## SOURCE PASSAGE
- Opening Delimiter -

In 2009, Gesink finished fourth overall in the Critérium du Dauphiné Libéré. He started his first Tour de France but broke his wrist during a crash on stage 5. He completed the stage, but had to withdraw from the Tour due to his injuries. He recovered in time to enter into the Vuelta a España. He finished the Vuelta a España in 6th place; he was in 2nd place, but due to a fall where he sustained deep cuts in his knee, he was too injured to keep up in the final mountain stage. Afterwards Gesink focused on regaining his form for the World Championships in Mendrisio, but he had not recovered fast enough and finished off the pace. However, a week later he was back to his old self and took the victory in the Giro dell'Emilia, beating Jakob Fuglsang and Thomas Löfkvist to the line in an uphill sprint. He also took 6th place in the Giro di Lombardia and finished the season as 10th on the UCI World Ranking.

- Closing Delimiter -

## EXCERPTED DATA
- Opening Delimiter -

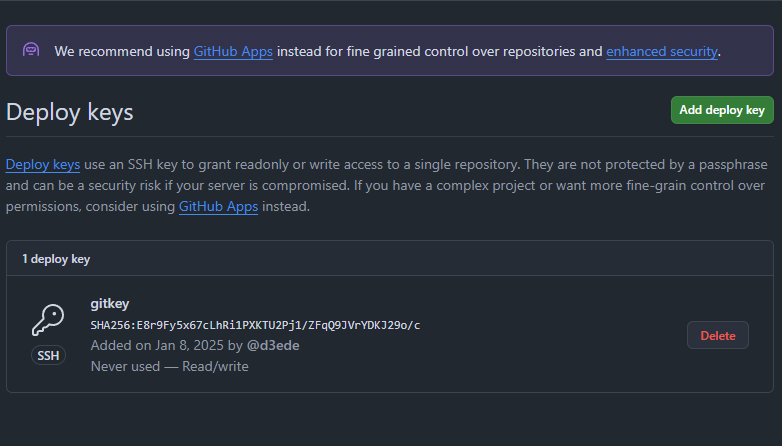Open the GitHub Apps link in the banner
782x446 pixels.
coord(233,51)
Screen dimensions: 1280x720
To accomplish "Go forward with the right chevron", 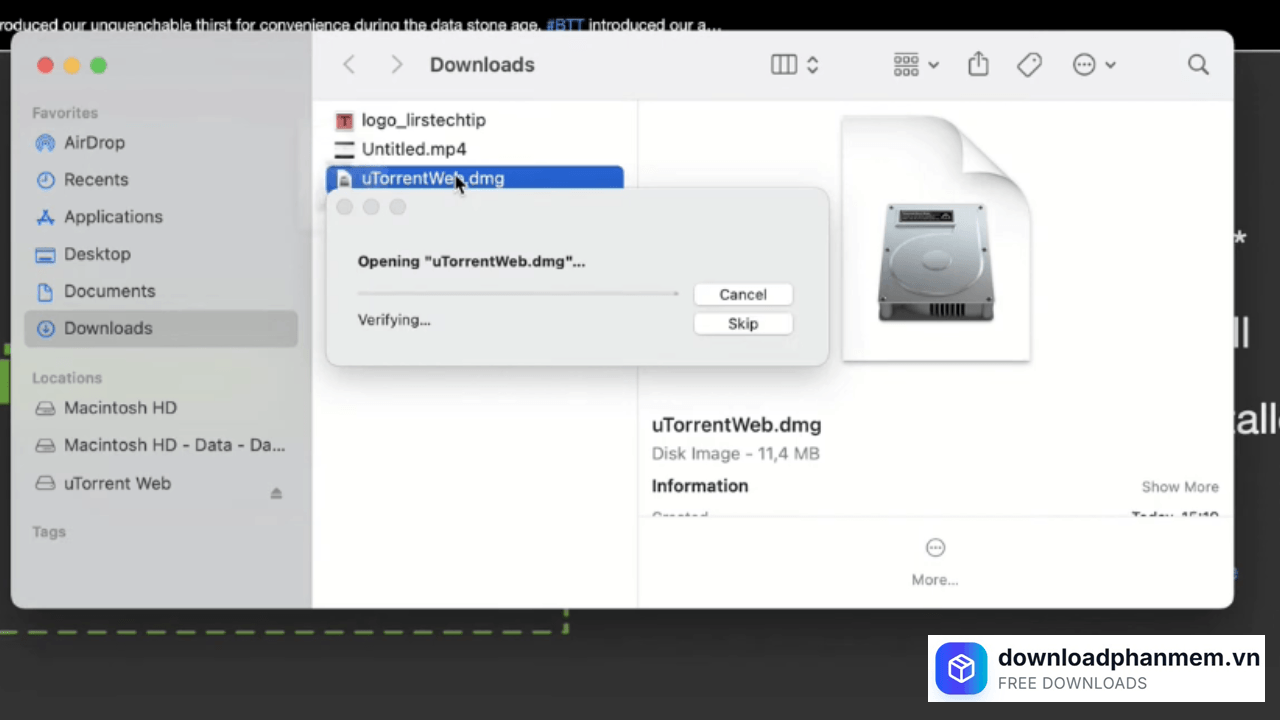I will [397, 65].
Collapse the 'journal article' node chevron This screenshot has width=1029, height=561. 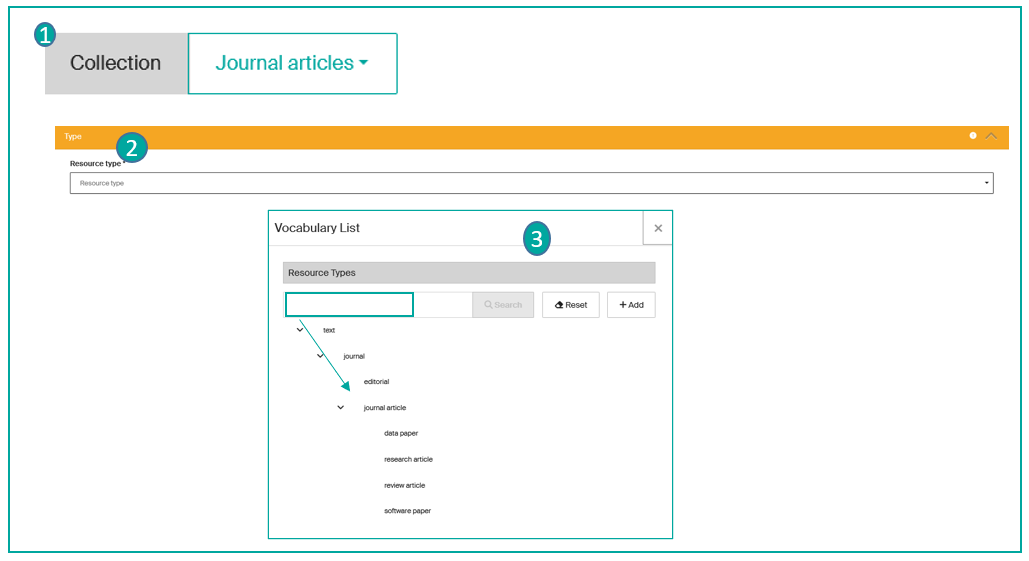[x=340, y=408]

- Closing Delimiter -

## THE TASK
Using the passage on Gesink's 2009 season, answer:
(a) On which stage of his first Tour de France did Gesink break his wrist?
(b) In what place did he finish the Vuelta a España?
(c) Whom did he beat to the line to win the Giro dell'Emilia?

## TASK OUTPUT
(a) Stage 5
(b) 6th place
(c) Jakob Fuglsang and Thomas Löfkvist